Excerpted passage:
# "Blue Marlana" 10/12/2013



## DISANTO (Oct 1, 2007)

Headed out Friday evening to swordfish at the spur. Stopped on the way out and put our limit (4) of red snapper in the box. Marlana wants to try and grill 'em whole on the egg. They are all 10 lbs, don't know how that's going to work. At dark, we were around the elbow when the engine started to vibrate. I shut them down, and realized we had something in the props. We turned on the underwater lights to get a better view, but noticed several small sharks circling the boat. (Not big, but capable of biting small pieces off me). So, we decided to just enjoy the flat calm seas and celebrate our anniversary with a cocktail or two. It was an amazing night on the water. At first light we still had three sharks around, but I mustered up the courage to jump in so we could start trolling. I cut a HUGE green fishing net from the shaft and props while admiring all the ghostly shapes beneath me. We fished hard all day, and scraped together a nice box of fish. Nothing huge, but good eating. Mahi's were all mid 20's, and the hoo was 43.5. We hooked three white marlin, but caught zero! They certainly got the best of us. The highlight of the trip was seeing Aqua Viva's marlin up close and personal. Nice job guys! We worked the nipple near the end of the day, but kept getting molested by weehoos and cudas. Decided to head to the dock for some awesome food and festivities at the Steve Kaiser weigh in. Great tournament, great time on the water. We miss our friend and fisherman, Steve. We were all remembering him this weekend for sure. Tight lines! Dave


----------



## fishsticker (Jan 11, 2009)

Glad you came back without missing any appendages. Never know whats going to happen out there. Nice wahoo.


----------



## Tobiwan (Apr 27, 2012)

Good job you two!! Always find a way to put fish in the boat.


----------



## Kim (Aug 5, 2008)

Great post


----------



## dailysaw (Jan 22, 2008)

Well done! Your good luck charm always finds a way to get it done. Congrats on the awesome anniversary trip


----------



## Scruggspc (Mar 20, 2013)

Gotta love having 500 to 2000' of abyss bow you!


----------



## MSViking (Oct 11, 2007)

Good job! I sooo hate it when something gets caught in the prop like that! While I was once a diver an avid speargun hunter, those days are behind me now. For whatever reason it freaks me out to snorkel under boat offshore especially in low light situations. Glad you were able to take care of it!


----------

Tasks:
**1.** In the fishing trip thread:
(a) How many red snapper did the crew put in the box?
(b) What did the writer cut from the shaft and props?
(c) What does MSViking say freaks him out?
**2.** Can you echo the part of the fishing trip thread starting at "## dailysaw (Jan" and ending at "abyss bow you!"?
**3.** Does the fishing trip thread agree with each statement below? Answer yes or no, and quote the words that decide it.
(a) The red snapper all weighed about 10 lbs.
(b) The crew landed two of the white marlin they hooked.
(c) MSViking still hunts with a speargun.

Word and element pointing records

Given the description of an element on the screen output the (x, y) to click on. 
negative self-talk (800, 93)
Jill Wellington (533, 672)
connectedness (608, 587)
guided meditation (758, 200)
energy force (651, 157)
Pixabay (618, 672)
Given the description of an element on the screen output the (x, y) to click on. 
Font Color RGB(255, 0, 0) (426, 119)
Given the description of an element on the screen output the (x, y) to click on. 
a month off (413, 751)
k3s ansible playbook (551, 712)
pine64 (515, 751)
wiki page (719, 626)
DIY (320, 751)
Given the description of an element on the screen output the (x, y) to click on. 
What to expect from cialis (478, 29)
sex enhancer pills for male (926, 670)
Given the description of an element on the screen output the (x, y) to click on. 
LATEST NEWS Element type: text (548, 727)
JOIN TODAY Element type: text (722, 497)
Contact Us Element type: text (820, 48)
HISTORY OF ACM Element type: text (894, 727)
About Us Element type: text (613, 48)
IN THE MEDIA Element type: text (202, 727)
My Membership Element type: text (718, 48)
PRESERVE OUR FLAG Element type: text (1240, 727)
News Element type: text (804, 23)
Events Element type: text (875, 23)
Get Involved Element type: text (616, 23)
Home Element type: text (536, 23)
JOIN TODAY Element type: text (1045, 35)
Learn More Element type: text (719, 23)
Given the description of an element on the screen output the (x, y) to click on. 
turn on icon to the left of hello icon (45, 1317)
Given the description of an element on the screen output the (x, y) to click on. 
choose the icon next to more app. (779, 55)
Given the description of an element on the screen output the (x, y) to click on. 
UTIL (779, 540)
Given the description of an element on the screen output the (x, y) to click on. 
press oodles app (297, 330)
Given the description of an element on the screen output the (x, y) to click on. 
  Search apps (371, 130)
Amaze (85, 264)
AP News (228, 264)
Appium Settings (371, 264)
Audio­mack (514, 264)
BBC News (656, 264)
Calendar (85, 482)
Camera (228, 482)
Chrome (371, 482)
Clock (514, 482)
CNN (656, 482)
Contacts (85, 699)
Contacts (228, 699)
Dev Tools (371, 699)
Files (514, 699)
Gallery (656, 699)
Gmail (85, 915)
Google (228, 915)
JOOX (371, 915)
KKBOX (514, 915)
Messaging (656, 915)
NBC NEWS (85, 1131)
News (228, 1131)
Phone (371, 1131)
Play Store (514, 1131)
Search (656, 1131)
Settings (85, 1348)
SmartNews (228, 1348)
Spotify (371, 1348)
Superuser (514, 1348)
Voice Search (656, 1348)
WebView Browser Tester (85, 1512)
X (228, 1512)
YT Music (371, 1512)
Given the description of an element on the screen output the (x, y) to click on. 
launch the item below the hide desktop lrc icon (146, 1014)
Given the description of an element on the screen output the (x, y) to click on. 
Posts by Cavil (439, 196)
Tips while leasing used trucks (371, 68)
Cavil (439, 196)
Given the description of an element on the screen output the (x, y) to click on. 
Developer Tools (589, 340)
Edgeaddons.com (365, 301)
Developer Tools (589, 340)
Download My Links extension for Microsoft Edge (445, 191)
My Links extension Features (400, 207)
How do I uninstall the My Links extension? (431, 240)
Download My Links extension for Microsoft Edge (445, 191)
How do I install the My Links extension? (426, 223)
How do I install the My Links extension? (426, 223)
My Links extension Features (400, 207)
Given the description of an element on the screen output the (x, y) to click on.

Worked answers:
**1.**
(a) Four, their limit.
(b) A huge green fishing net.
(c) Snorkeling under a boat offshore, especially in low light.

**2.**
## dailysaw (Jan 22, 2008)

Well done! Your good luck charm always finds a way to get it done. Congrats on the awesome anniversary trip


----------



## Scruggspc (Mar 20, 2013)

Gotta love having 500 to 2000' of abyss bow you!

**3.**
(a) Yes: "They are all 10 lbs"
(b) No: "We hooked three white marlin, but caught zero!"
(c) No: "While I was once a diver an avid speargun hunter, those days are behind me now."